By Timothy Cama - 10/06/15 09:53 AM EDT
The Environmental Protection Agency (EPA) gave special treatment to groups that wanted to block a massive copper and gold mine in Alaska, according to a new report.
The Tuesday report was commissioned by the Pebble Partnership, which is trying to develop the Pebble Mine in southwest Alaska.
The findings add to claims by Pebble and other supporters of the mine that the EPA acted improperly when it found last year that the proposed mine would hurt local waterways and wildlife in unacceptable ways.
“The decision about whether to build a mine in this area, as well as the process used to make such a decision, is very important to Alaska’s environment, economy, people, fish and wildlife,” Cohen said in a statement about his report.
“It requires regulatory authority to be exercised in the fairest way possible. After a very thorough review, I do not believe EPA used the fairest and most appropriate process,” he said.
EPA spokeswoman Melissa Harrison defended the agency’s process.
“EPA staff spent three years evaluating science, conducting hearings and reviewing one million public comments in developing the Bristol Bay Watershed Assessment,” she said.

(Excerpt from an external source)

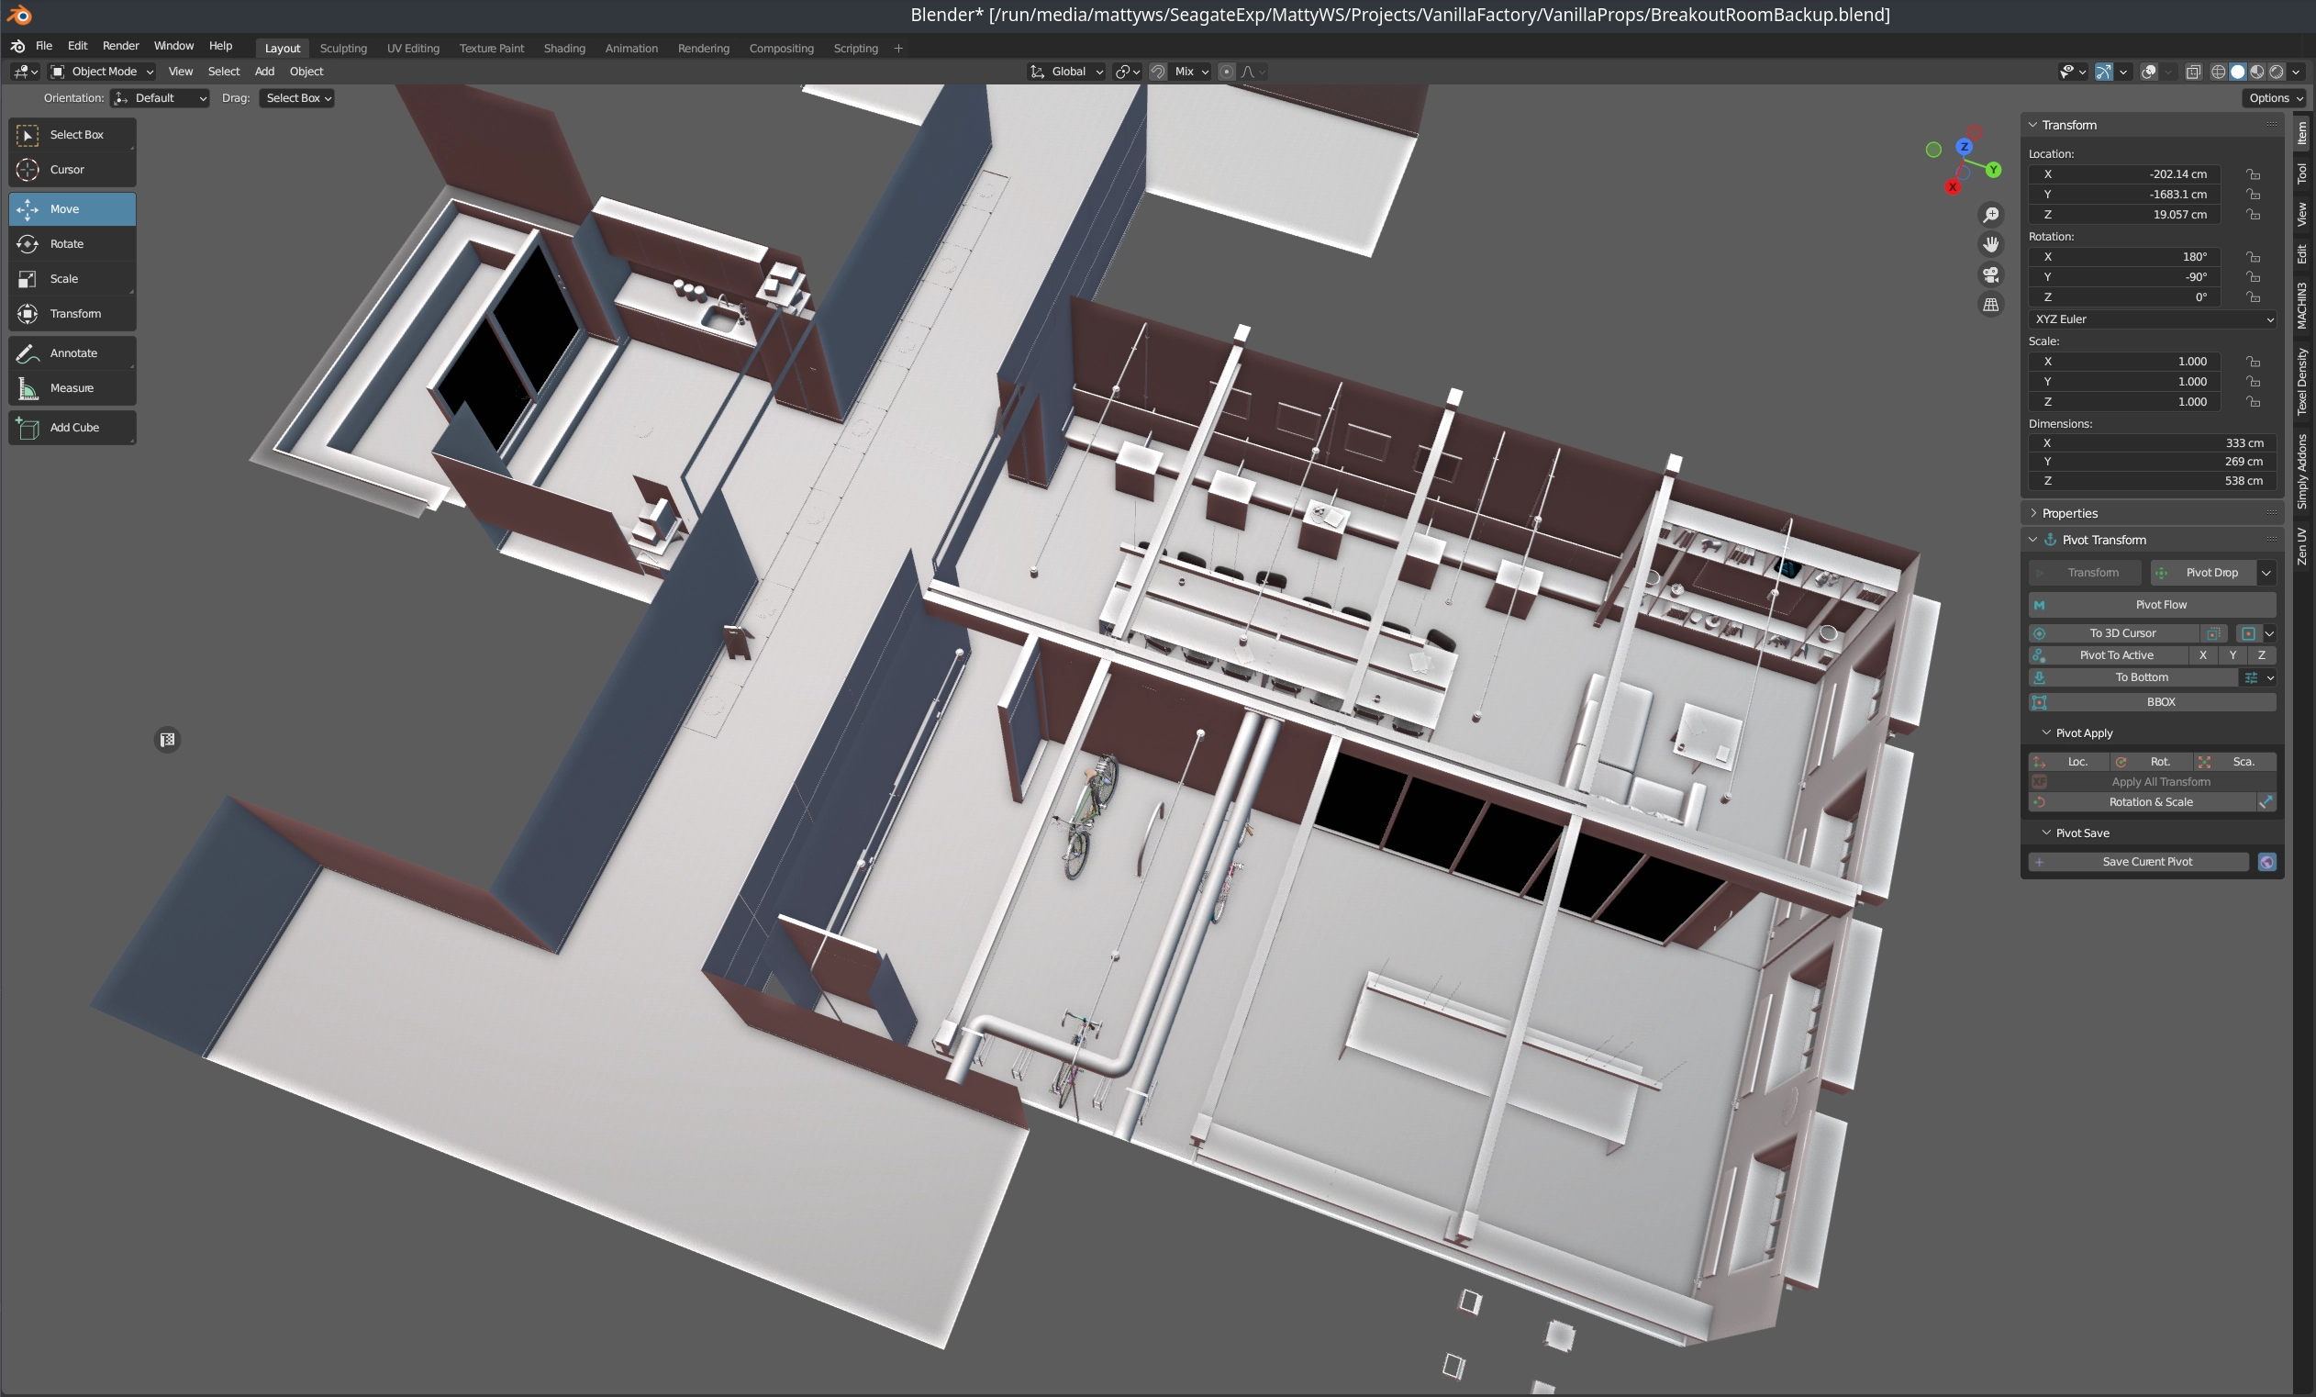
Task: Toggle viewport gizmos visibility
Action: pos(2104,71)
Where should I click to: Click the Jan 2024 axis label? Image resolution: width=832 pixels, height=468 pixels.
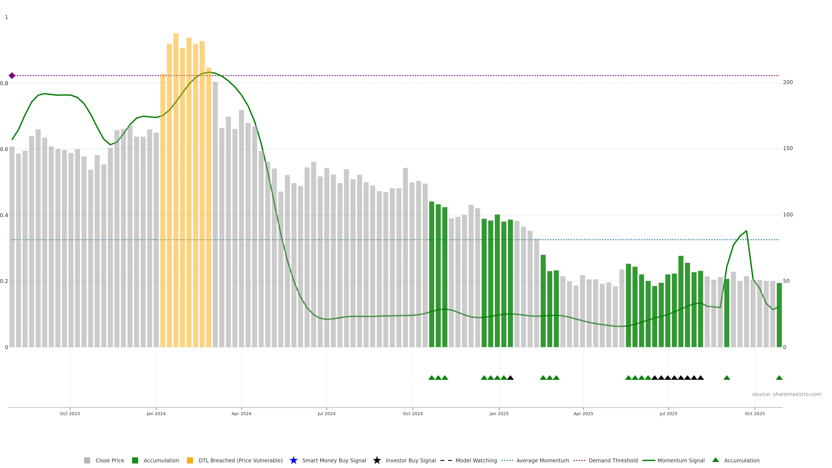(156, 414)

“That process included two independent peer reviews and a robust public outreach process in which Pebble Partnership readily participated,” Harrison continued. “No process could have been more transparent and inclusive of all views, including for proponents of the Pebble Mine.”
The Pebble Mine has taken on outsized importance in recent years. The EPA moved toward blocking it last year, agreeing with Democrats, environmentalists and Alaska Native groups that it would be too harmful.
But Republicans and the mine’s supporters charge that the EPA exceeded its authority by blocking the project before it even applied for the necessary permits. Furthermore, the mine’s developer says EPA’s analysis overestimated the environmental harms.
Cohen said the EPA’s decision to preemptively block Pebble’s permit is highly unusual. Instead, the EPA usually makes such determinations through the National Environmental Policy Act, allowing a wider range of input from all stakeholders.
“I can find no valid reason why the NEPA process was not used,” he said.
The project now stands in limbo. A federal judge blocked the EPA from making a final determination while he considers whether mine opponents held improper influence over the process.
But Pebble has also lost a large portion of its investors in the project, calling into question whether it can move toward applying for permits.